Selected excerpt Block Start

Sara Goodman Confino (Instagram // Saraconfino)
Sara Goodman Confino (Instagram // Saraconfino)

At the same time, “Off the Record” presents a different path through its protagonist.

“I like that Judy doesn’t do this,” Confino said. “It doesn’t even occur to her to try to go by a different last name.”

For Confino, Judy’s confidence is part of what makes her compelling. She moves through a world where antisemitism and sexism are real, but she refuses to make herself smaller to accommodate them.

“She is who she is, and she is unapologetic about it,” Confino said.

That contrast between Jack and Judy reflects a broader reality of American Jewish life in the decades after World War II. Some Jews sought safety through assimilation. Others embraced a more visible Jewish identity. Many found themselves somewhere in between.

Laughing through the hard parts

Although “Off the Record” tackles sexism, antisemitism, and the political tensions of the Cold War, the novel never loses its sense of humor.

That’s intentional.

For Confino, comedy isn’t a way of avoiding difficult subjects. It’s often how people survive them.

“One of those things, like when you look at the world today, you can either laugh at it, or you can start screaming,” she said. “And there’s kind of no in between there.”

Much of that perspective comes from her own family.

Growing up, she heard stories from her grandmothers about encountering antisemitism, but what stuck with her wasn’t just the prejudice itself. It was the way they responded.

One grandmother, while applying for a receptionist job at a country club, was told that management needed to fire the current receptionist because “she’s Jewish.”

Rather than accept the position, Confino recalled, her grandmother ripped up the application and walked away.

Another family story involved her Romanian immigrant grandmother, who was volunteering at a hospital and helping patients choose their meals. When she offered one woman a bagel, the patient responded, “I am not Jewish. I do not eat bagels.”

Selected excerpt Block End
Data listing Block Start

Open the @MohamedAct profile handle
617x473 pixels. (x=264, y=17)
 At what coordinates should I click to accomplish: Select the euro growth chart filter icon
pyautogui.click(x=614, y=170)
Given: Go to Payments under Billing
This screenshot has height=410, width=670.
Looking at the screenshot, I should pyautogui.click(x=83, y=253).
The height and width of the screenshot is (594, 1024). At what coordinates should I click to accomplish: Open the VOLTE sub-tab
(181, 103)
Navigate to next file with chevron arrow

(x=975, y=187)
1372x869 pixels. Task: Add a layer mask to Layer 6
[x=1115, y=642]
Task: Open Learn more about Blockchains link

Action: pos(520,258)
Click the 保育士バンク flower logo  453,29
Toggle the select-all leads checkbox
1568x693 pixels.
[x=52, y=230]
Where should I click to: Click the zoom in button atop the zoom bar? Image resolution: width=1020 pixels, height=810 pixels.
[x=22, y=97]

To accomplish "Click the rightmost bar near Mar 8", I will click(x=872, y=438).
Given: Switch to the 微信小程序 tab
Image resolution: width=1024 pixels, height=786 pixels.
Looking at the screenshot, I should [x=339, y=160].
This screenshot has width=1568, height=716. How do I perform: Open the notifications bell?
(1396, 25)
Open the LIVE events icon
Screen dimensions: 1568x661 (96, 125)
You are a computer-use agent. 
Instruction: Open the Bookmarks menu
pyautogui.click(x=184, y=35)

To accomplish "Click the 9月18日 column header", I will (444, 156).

Data listing Block End

### Activity
Carry on the article about Sara Goodman Confino and her novel “Off the Record,” picking up right after the sentence ending “I do not eat bagels.”

### Result of the task
Without missing a beat, Confino said, her grandmother replied: “Do I look Chinese to you? Because I enjoy lo mein and egg rolls.”

For Confino, those moments reveal something important about Jewish storytelling.

“I think if you bog it down in antisemitism without letting there be humor in those situations, you’re going to lose some readers,” she said.

Why Jewish joy matters

Confino’s commitment to writing joyful Jewish stories grew partly out of what she wasn’t seeing on bookstore shelves.

While participating in the Jewish Book Council’s author network, she found herself listening to fellow writers pitch books centered on themes that have long dominated Jewish publishing: the Holocaust, immigration, persecution, and survival.

“Before we got to mine, every single book before me was like Holocaust or immigrant stories,” she recalled

By the time it was her turn to speak, she felt out of place.

“I was sitting there, horrified,” she said. “Like, I write happy books. Am I allowed to be here?”

The moment reinforced something she had already been thinking about for years. While suffering is undeniably a central part of Jewish history, Confino believes it shouldn’t be the only lens through which Jewish life is portrayed.

Her own novels offer a different perspective. Across her six novels, she writes Jewish characters navigating family drama, romance, career ambitions, friendship, grief, and reinvention. Antisemitism exists in these worlds, but it does not define them.

“We deserve fun books,” she said.

That philosophy runs throughout “Off the Record.” Judy’s Jewish identity shapes her worldview, but she is never reduced to a lesson or a symbol. Instead, she is allowed to be ambitious, stubborn, funny, flawed, and occasionally wrong.

The importance of that became especially clear through her son, a devoted fan of “Star Wars” and “Indiana Jones.” One day, he asked whether any of his favorite characters were Jewish. Confino initially started to say no before remembering that actor Harrison Ford is Jewish.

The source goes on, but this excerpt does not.